Und tut, was er und seine Leute tun können. Insgesamt acht Gefechtsverbände à 600 Mann werden von der EUTM Mali ausgebildet, auch Kommandeure werden geschult. Die Deutschen konzentrieren sich auf Infanterie-, Logistik- und Pionierausbildung. Und kämpfen dabei vor allem mit Mangel in jeder Hinsicht. "Material fehlt an allen Ecken und Enden", sagt Hammerstein. Kampfanzüge, Feldbetten, leichte Waffen, schwere Waffen, Fahrzeuge, Fernmeldegeräte, Kraftstoff - "je komplexer das Material ist, desto weniger gibt es". Dazu kommt das Logistik-Problem der malischen Armee: "Das Gerät oder Material ist nicht zur richtigen Zeit am richtigen Ort."

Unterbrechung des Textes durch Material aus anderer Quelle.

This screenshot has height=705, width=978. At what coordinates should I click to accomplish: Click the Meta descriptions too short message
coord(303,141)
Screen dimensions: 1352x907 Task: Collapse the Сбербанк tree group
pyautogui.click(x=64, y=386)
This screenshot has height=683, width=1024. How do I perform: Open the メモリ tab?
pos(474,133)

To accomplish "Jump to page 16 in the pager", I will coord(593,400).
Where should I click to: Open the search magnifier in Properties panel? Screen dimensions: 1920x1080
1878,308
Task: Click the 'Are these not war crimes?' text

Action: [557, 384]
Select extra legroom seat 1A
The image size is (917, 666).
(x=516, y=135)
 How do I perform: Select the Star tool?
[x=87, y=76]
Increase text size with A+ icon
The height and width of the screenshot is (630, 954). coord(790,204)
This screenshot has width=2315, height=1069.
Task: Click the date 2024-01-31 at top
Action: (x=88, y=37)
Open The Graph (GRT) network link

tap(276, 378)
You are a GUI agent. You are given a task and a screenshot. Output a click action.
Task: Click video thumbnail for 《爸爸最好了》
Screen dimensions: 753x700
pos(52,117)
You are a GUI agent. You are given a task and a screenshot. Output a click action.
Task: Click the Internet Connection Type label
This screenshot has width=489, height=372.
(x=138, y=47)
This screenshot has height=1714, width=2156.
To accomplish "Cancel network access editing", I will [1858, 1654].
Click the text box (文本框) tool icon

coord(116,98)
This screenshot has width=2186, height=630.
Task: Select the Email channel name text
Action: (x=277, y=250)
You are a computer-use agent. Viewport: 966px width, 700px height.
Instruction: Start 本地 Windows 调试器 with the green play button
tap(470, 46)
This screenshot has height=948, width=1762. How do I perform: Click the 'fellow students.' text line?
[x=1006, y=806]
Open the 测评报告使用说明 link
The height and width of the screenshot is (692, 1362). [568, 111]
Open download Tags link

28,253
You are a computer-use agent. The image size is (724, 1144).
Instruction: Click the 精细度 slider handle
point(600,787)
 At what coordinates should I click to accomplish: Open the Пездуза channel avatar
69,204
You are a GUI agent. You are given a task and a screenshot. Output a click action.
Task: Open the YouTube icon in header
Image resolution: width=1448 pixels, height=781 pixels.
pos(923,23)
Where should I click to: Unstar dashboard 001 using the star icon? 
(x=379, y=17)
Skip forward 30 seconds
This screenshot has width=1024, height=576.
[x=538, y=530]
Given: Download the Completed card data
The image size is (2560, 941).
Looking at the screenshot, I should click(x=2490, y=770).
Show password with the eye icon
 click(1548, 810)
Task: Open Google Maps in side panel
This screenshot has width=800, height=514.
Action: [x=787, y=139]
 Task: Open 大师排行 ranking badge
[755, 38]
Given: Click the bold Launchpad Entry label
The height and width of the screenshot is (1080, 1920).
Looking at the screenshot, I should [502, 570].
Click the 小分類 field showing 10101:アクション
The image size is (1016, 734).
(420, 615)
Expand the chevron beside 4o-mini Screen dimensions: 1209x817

Hammerstein ist klar, dass die Ausbildung der Soldaten allein nicht reicht. 5000 Mann werden die Ausbildung der EU-Mission durchlaufen, die malische Armee soll danach selbst in der Lage sein, die restlichen Soldaten zu trainieren. Doch das wird schwierig. In der Vergangenheit habe die malische Armee eigentlich gar nicht ausgebildet. "Da muss sich auch in den Köpfen etwas ändern", fordert der Deutsche und schlussfolgert: "Wir müssen uns mit der Aus- und Fortbildung mehr auf die Führungsebene konzentrieren, auch in den Ministerien. Da ist bisher sicher nicht genug gemacht worden."

Hammerstein wird das selbst nicht mehr in die Hand nehmen können. Anfang März kehrt er nach Windhagen zurück - dann endet sein Einsatz in Mali.